:: Materials provided ::
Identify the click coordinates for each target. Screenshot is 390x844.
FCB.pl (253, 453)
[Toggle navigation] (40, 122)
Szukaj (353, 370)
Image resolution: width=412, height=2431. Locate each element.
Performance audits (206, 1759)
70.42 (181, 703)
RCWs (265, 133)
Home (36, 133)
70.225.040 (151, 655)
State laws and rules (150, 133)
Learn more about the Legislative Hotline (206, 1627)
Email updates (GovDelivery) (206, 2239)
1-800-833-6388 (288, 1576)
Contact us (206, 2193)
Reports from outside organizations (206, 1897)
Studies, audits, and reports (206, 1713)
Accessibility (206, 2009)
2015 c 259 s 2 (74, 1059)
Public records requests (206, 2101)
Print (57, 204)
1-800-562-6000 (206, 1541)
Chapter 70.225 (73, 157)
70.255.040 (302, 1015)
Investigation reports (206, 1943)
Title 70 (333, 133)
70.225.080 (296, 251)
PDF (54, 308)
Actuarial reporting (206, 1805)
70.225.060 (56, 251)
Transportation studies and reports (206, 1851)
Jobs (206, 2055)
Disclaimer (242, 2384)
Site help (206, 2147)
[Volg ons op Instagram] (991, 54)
:::
● **Work instruction**:
Go through the entries above and copy out every line that includes the word "each".

● **Task solution**:
Identify the click coordinates for each target. Screenshot is 390x844.
Image resolution: width=412, height=2431. Locate each element.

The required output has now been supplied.